Captain Munnerlyn has gotten more than his fair share of criticism over the last few years. His scrappy demeanor and physical play-style hasn't meshed with the role he's been put in, and as a result he's looked like a corner who needs to play in the slot, or not at all. Pro Football Focus disagree, calling him the team's 'Secret Superstar'.
The Panthers should be familiar with these articles. In each of the last three years they've had a player singled out, and right now PFF are batting .500. Their selection last year was Greg Hardy, an unmitigated success as he went on to have a career year, and a 10 sack season. Their pick in 2011 wasn't quite as fortuitous, as Geoff Schwartz was cut from the team prior to the start of the season -- going on to have an average year with Minnesota.
This year it's Cap, and flying in the face of conventional wisdom, they believe Munnerlyn can play on the outside.
In 2011, playing out on the boundary, he gave up a completion percentage of 67% and a yards per coverage snap of 1.54. In 2012, those figures dropped to a completion percentage of 53% and a yards per coverage snap of 1.00.
The figures are impressive, but there's no guarantee this wasn't an anomaly. The Panthers were a Jekyl and Hyde team in 2012, and the entire defense looked better as a result of their late-season heroics. Furthermore, it's hard to quantify just how valuable the pass rush was in creating a facade that the secondary were better than they appeared.
Last season, only 20 cornerbacks played at least 900 snaps while maintaining a positive grade for the season and Munnerlyn was one of them.
I would be very interested to see how many of these snaps came in the slot, vs. playing on the outside.
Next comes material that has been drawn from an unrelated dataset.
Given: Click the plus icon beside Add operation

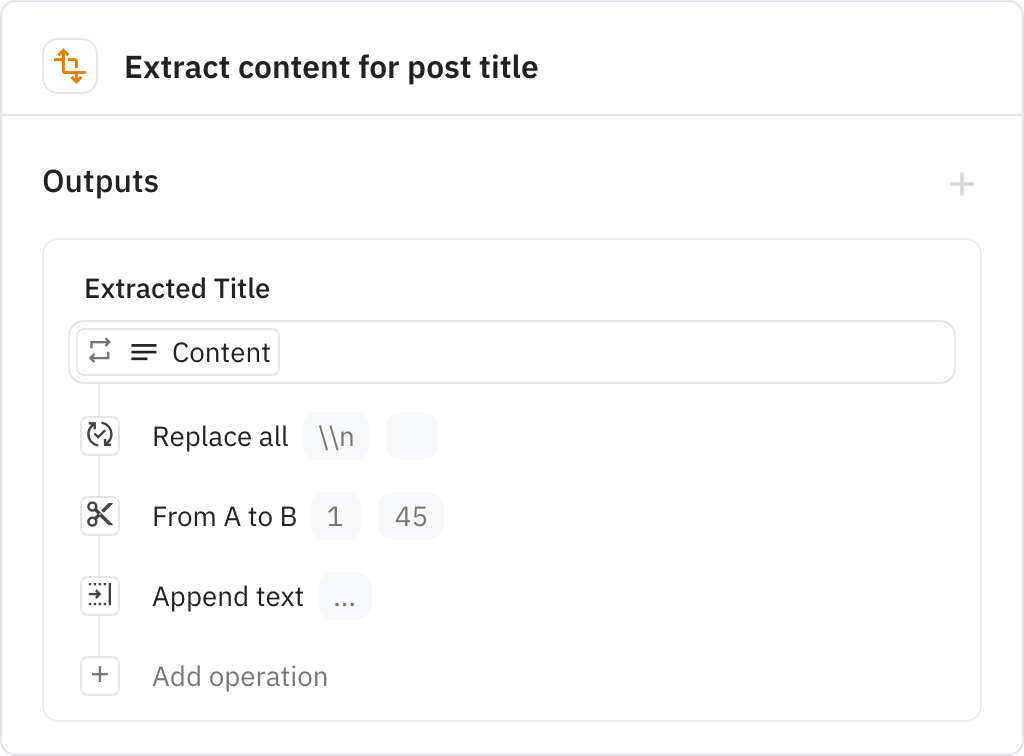Looking at the screenshot, I should tap(100, 676).
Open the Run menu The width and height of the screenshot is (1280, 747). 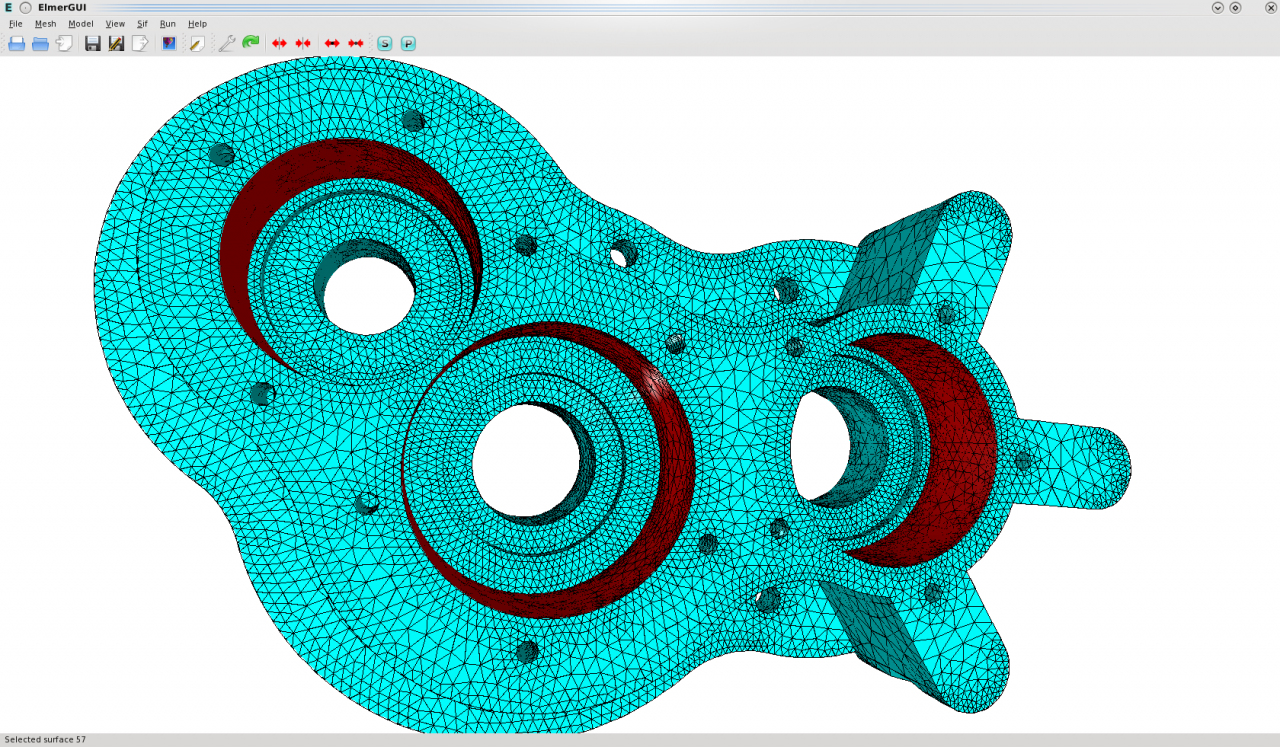point(167,23)
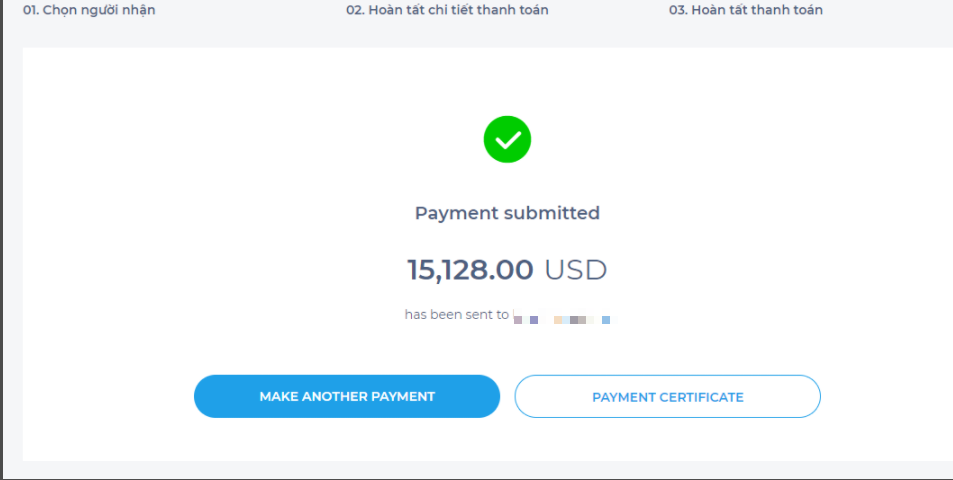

Advanced metrics show that Munnerlyn played well when covering starting-caliber receivers, but on film he's very hit-or-miss on the outside. He certainly has the attitude, but not always the physical ability -- especially as wide receivers continue to get bigger.
It's easy to get lost in these pieces and assume that Dave Gettleman is right, that the answer 'is already on the roster', especially in light of comments like this:
It's safe to say that if you thought his ceiling was that of a backup after his dreadful 2011 campaign, it's worth reconsidering your stance based on his performance in 2012.
Herein lies the cognitive dissonance between writers and organizations. Teams aren't always right, that's certain -- but if Munnerlyn truly had starting potential, and the Panthers had as much faith in him as PFF do, then surely he would have gotten a contract earlier, attracted more attention from other teams, and been a vital part to the Panthers future plans. As it stands he was a one-year Band-aid. Perhaps everything clicks, and this 'secret superstar' moniker rings true -- but it's a little premature, and I'd advise not to hold your breath.